3. Indeed, locally, Election 2012 has been kooky beyond compare. Here's a full catalog of just how bizarre it's been: The Biggest Bombshells from the Weirdest Local Election Season Ever.
And a little more mishegas: Even as GOP gubernatorial candidate Rob McKenna kept falling further and further behind after each vote count, his campaign manager released an eccentric video—complete with a magic marker equation on a dry erase board guaranteeing a victory. McKenna's campaign officially conceded a day later, late Friday, to Democrat Jay Inslee.
4. In addition to providing oddball moments, Election 2012 also had (beyond the obvious ballot results), some unexpected winners and losers: Here's our list.
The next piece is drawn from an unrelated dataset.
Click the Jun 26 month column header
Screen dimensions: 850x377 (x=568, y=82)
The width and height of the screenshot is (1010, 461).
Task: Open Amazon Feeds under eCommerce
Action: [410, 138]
We'll add one more: The Olympian.
Of the thirteen daily papers statewide, only one—the Olympian—was in sync with the majority of voters in the state; they recommended Democrat Jay Inslee.
It also happens to be one of the more thorough and well-reasoned endorsements of the whole season, crediting Inslee where credit is due (his environmental record, for example) and criticizing him where he falls short (his vague ideas about meeting the McCleary mandate to fully fund K-12 education. They also correctly criticized McKenna's K-12 funding plan to cap other spending at six percent, citing "deep cuts" to social services.)
With post-election-day hindsight, the Olympian's wise editorial is worth going back and reading. And PubliCola's advice to Inslee: Please re-read it as well.